*Stored data*:
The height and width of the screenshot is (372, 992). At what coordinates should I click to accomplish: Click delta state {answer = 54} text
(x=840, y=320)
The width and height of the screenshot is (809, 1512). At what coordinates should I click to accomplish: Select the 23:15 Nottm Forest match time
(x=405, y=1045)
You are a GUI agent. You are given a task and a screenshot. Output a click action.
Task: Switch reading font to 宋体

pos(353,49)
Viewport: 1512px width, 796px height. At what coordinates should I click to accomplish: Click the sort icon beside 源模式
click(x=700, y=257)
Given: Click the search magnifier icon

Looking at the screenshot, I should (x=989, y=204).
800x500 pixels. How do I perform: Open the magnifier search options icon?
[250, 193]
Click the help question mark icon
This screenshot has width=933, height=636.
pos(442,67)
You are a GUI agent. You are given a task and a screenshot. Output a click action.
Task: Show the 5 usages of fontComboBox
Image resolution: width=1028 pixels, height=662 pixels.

*Exercise*: Transcribe every entry, keeping each line exactly as it reads.

*Answer*:
The height and width of the screenshot is (372, 992). At what coordinates should I click to accomplish: Click delta state {answer = 54} text
(x=840, y=320)
The width and height of the screenshot is (809, 1512). At what coordinates should I click to accomplish: Select the 23:15 Nottm Forest match time
(x=405, y=1045)
You are a GUI agent. You are given a task and a screenshot. Output a click action.
Task: Switch reading font to 宋体

pos(353,49)
Viewport: 1512px width, 796px height. At what coordinates should I click to accomplish: Click the sort icon beside 源模式
click(x=700, y=257)
Given: Click the search magnifier icon

Looking at the screenshot, I should (x=989, y=204).
800x500 pixels. How do I perform: Open the magnifier search options icon?
[250, 193]
Click the help question mark icon
This screenshot has width=933, height=636.
pos(442,67)
You are a GUI agent. You are given a task and a screenshot. Output a click action.
Task: Show the 5 usages of fontComboBox
Image resolution: width=1028 pixels, height=662 pixels.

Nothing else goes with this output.